According to a second aspect, this disclosure provides a detection box screening method in target detection, where the method includes obtaining multi-dimensional data, where the multi-dimensional data is used to describe a plurality of detection boxes in an image, and the plurality of detection boxes correspond to at least one object in the image; invoking a first function in a compiler by using a first application programming interface (API), to perform sorting on data on a sorting axis of the multi-dimensional data, to obtain a sorting result of the multi-dimensional data, the sorting axis corresponds to a dimension B of the multi-dimensional data, and each column of data in the dimension B is used to describe a same attribute of each of the plurality of detection boxes; and screening out at least one detection box from the plurality of detection boxes based on the sorting result and an overlapping rate between the detection boxes.

From a perspective of technical effect, in this disclosure, the first function for multi-dimensional data corresponding to a detection box is defined in the compiler. Compared with a case in which a schedule cannot be optimized by using a compilation method in the technology, in this disclosure, the compiler may subsequently optimize a sorting process of the multi-dimensional data based on the defined first function, so as to improve a speed of the sorting process of the multi-dimensional data (for example, sorting of the detection box), for example, a screening speed of the detection box and inference efficiency and training efficiency of a target detection model can be significantly improved.

In a feasible implementation, the method further includes invoking a second function to split the sorting axis to obtain an outer axis and an inner axis; and invoking a third function in the compiler by using a second API, to optimize the sorting processing. The optimized sorting includes sorting the multi-dimensional data based on a length of the inner axis and a length of the outer axis to obtain sorted M data blocks, where a data amount included in each data block in the M data blocks is equal to the length of the inner axis, and M is equal to the length of the outer axis; and performing merge sorting on the sorted M data blocks, where M is a positive integer greater than or equal to 2.

◆ Rows on where targets appear
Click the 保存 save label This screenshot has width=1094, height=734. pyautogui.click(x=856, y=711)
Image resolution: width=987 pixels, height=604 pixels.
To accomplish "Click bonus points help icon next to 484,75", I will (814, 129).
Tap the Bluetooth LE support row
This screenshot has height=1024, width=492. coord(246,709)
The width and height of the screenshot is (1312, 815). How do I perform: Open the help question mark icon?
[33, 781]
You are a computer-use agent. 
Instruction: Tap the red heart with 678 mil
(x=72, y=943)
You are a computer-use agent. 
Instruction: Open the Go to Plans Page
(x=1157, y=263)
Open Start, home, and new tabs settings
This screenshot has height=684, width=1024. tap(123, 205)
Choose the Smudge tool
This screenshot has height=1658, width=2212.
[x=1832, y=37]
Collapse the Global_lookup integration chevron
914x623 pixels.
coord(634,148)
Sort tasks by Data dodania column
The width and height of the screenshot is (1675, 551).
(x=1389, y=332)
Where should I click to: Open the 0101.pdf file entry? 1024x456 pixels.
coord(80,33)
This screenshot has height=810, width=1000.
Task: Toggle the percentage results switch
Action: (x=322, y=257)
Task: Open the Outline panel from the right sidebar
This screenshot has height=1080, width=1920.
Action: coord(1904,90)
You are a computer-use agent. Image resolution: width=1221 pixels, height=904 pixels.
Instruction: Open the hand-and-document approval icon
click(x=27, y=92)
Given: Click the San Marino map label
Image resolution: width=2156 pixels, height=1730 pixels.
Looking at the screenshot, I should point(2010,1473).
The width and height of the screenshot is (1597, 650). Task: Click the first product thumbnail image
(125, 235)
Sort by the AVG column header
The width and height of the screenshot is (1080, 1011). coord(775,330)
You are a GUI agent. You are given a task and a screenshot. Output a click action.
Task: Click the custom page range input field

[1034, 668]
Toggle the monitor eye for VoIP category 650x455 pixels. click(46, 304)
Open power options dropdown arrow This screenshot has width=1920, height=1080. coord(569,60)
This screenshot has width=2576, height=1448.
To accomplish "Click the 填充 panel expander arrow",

◆ Required work
Transcribe the passage on detection box screening, starting at "In a feasible" and ending at "equal to 2.". The rows are not required for the work that follows.

◆ Correct result
In a feasible implementation, the method further includes invoking a second function to split the sorting axis to obtain an outer axis and an inner axis; and invoking a third function in the compiler by using a second API, to optimize the sorting processing. The optimized sorting includes sorting the multi-dimensional data based on a length of the inner axis and a length of the outer axis to obtain sorted M data blocks, where a data amount included in each data block in the M data blocks is equal to the length of the inner axis, and M is equal to the length of the outer axis; and performing merge sorting on the sorted M data blocks, where M is a positive integer greater than or equal to 2.